TASK BRIEF: Using the records below, transcribe word for word the stretch from the line that contains "Task: Select number ball 0 in 百位 row" through the line that contains "The image size is (618, 1280).", both end lines included, and nothing else.

--- RECORD EXCERPTS ---

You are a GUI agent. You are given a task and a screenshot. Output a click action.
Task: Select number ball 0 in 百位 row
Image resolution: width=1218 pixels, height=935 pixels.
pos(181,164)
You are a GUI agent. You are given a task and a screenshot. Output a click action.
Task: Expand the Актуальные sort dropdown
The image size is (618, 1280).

---
--- RECORD EXCERPTS ---

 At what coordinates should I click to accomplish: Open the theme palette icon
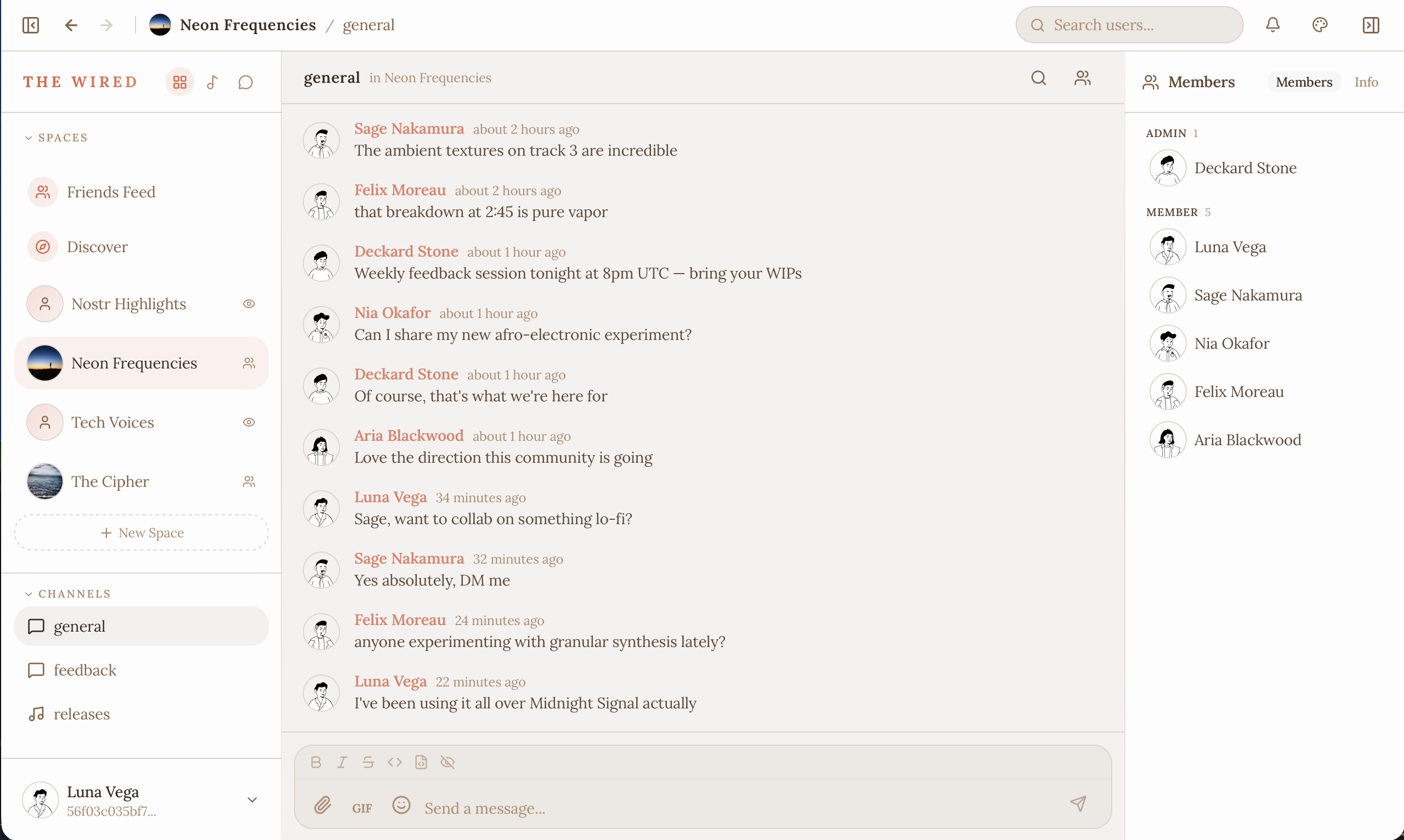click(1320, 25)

---

RESULT BELOW:
Task: Select number ball 0 in 百位 row
Image resolution: width=1218 pixels, height=935 pixels.
pos(181,164)
You are a GUI agent. You are given a task and a screenshot. Output a click action.
Task: Expand the Актуальные sort dropdown
The image size is (618, 1280).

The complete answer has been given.